The BF and I got into an argument over this article, on the website Role Reboot.
The article basically examines death v/s gender from a historical persepective, and questions whether ‘dying for someone’ is an instinct to protect the ones you love or whether it’s a gendered ‘role’ played by men. I agree with the former , and pooh pooh at the latter suggestion- most mothers, of most species will risk their lives to save their offspring.
It also touches upon the concept of ‘male disposability’ – the notion that men’s lives have had less value than women’s- because men in times of war/sinking ships/natural disasters have had to ‘give up’ their chance at survival to save women (and children).
As the article ends up proving, this concept is utterly laughable at- simply because childbirth has killed more humans than wars ever have.
This bit about childbirth REALLY is close to my heart- so I decided to blog about it.
The proof that pregnancy and childbirth are inherently dangerous comes from the existence of a statistical indicator – the Maternal Mortality Ratio.
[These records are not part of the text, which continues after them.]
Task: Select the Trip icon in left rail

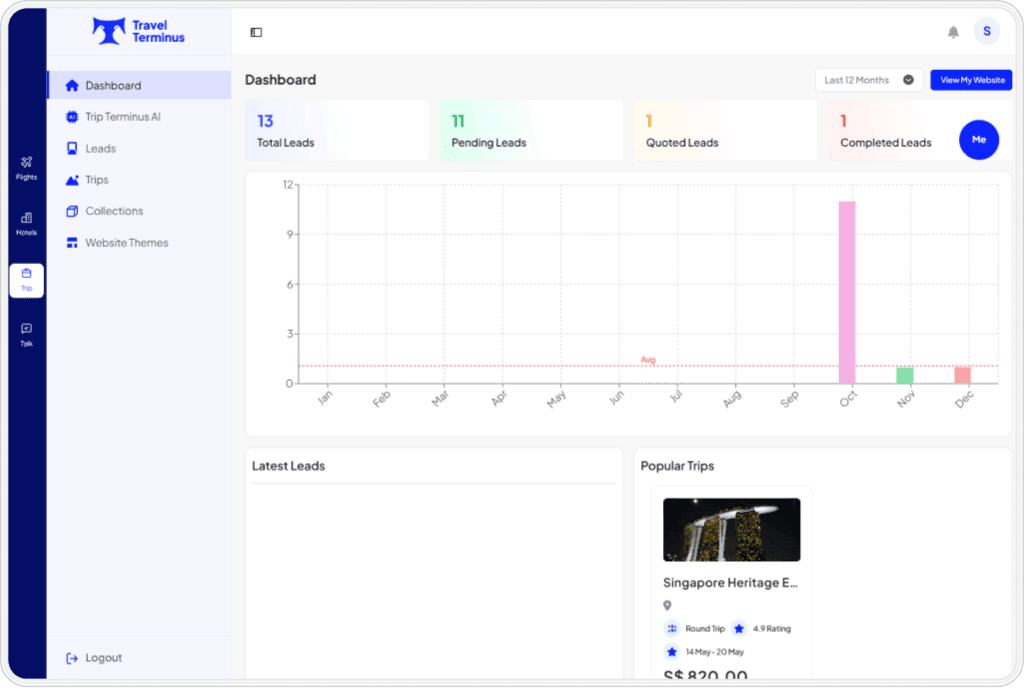Action: [x=26, y=279]
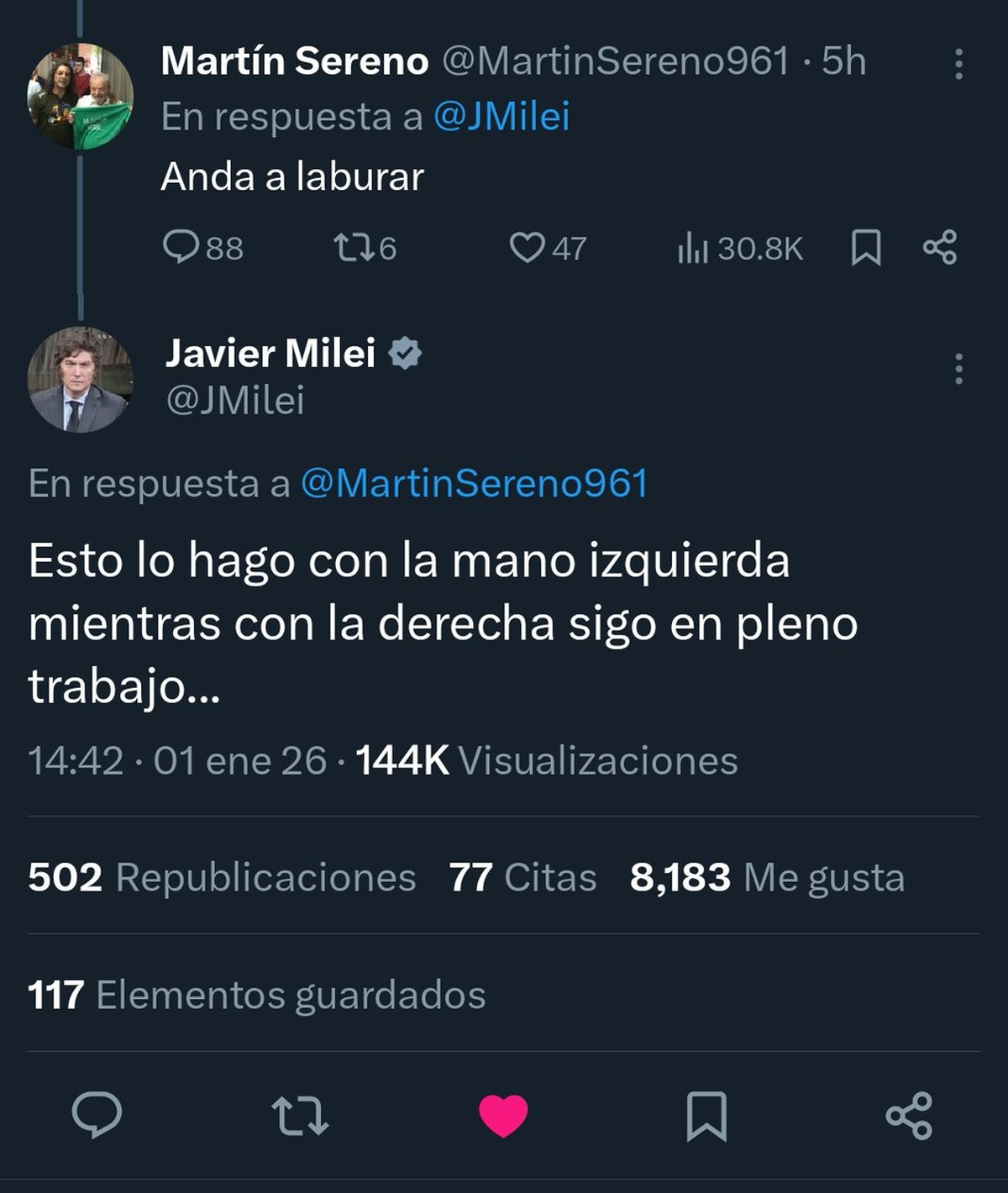Reply to Martín Sereno's tweet
The image size is (1008, 1193).
[181, 248]
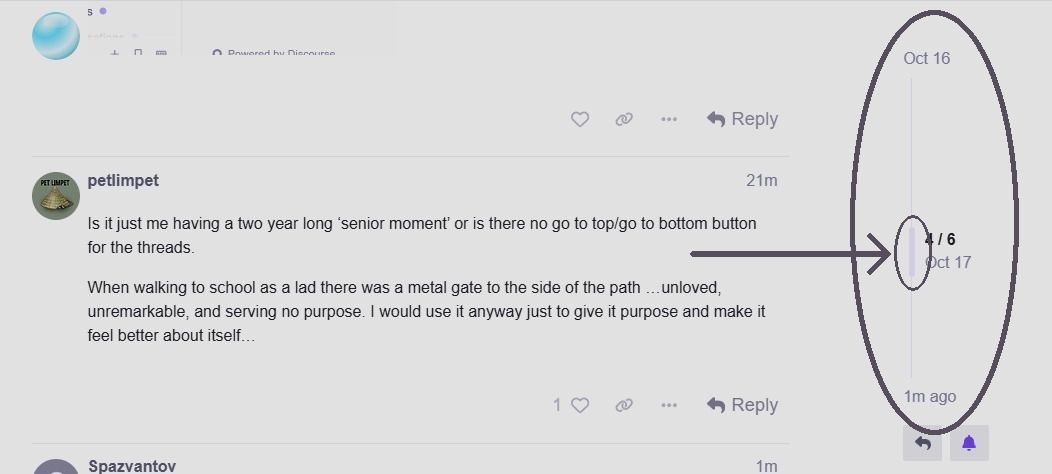Click the petlimpet username link
The width and height of the screenshot is (1052, 474).
pos(123,181)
The MMR , simply put, is the death of a woman, while pregnant or within 42 days of birth, from a cause related to her pregnancy or labour. It’s usually expressed in terms of 100,000 live births – that is- number of mothers dying to the ratio of babies born.
(Also- and this fact is vitally important and glaringly obvious- there’s no such thing as a Paternal Mortality Ratio- nobody has ever died from becoming a father- simply because nobody dies from having sex!)
A little bit of digging yielded the fact that in 1946 , the estimate of MMR in India was over 2000! By 1990 , this had improved to 570- and is currently hovering under 300. That means 2-3 women die in India, when 1000 babies are born- die not from disease, or accidents, but from fulfilling their biological role in the human species.
The most telling data , comes from the UK- from an MMR of 5500 in 1850’s – a steep decline to around 8.
It stands to reason that it’s not the pregnancy/labour that actually kill women- but the complications that arise from them. The complications have occured since the beginning of time , and still occur now, in much the same way- the only difference is that we can do something about them.
It follows that better manangement of these complications means more women now survive what would otherwise have been an potentially dangerous 11 month period in their lives.
THAT is why, in every culture, there is a best of luck type ceremony prior to labour- kubsa/godh-bharai/baby shower- getting through a pregancy safely was (and still is) laudable.
In fact, if you think about it, nothing has improved the lot of womenkind as much as the modernisation of the field of obstetrics-simply because it has converted a universal, once nearly-fatal experience into a more benign and relatively less stressful one.
I mean that ‘relatively’ very very much. In India, the oh-so-cliched many Indias in one country- I’ve had the (mis)fortune to have worked in OBGYN in government centers only- where women are little more than breeding cattle in the eyes of their families.
I’m sorry to say, that in our country, people on the lower end of the social scale still have the kind of pregnancies and labour that are horrifyingly dangerous and unpleasant.These are sometimes fatal, sometimes just temporary setbacks to health, but always invisible amongst statistics.
I have personally yelled at a husband who refused to donate blood to his wife who was birthing his child (his mother yelled back at me) , I’ve delivered the baby of HIV positive women who screamed curses at absent husbands who had infected them,I’ve seen women IGNORED completely after they’ve birthed that precious male baby- suffice to say a female baby meant both mother and baby ignored.
In this melee, where a woman’s wellbeing and health is not even a priority for the husband/his family- there’s only so much even healthcare can do!
Of course, none of this applies to people like you and me with our mostly first world preoccupation with birth plans and water births and fancy hospitals- but if you were ever curious to see the true place of ‘average’ women in Indian society, just visit the OBGYN ward of any government hospital-I guarantee that the vast improvement in our MMR statistics will begin to look like a joke.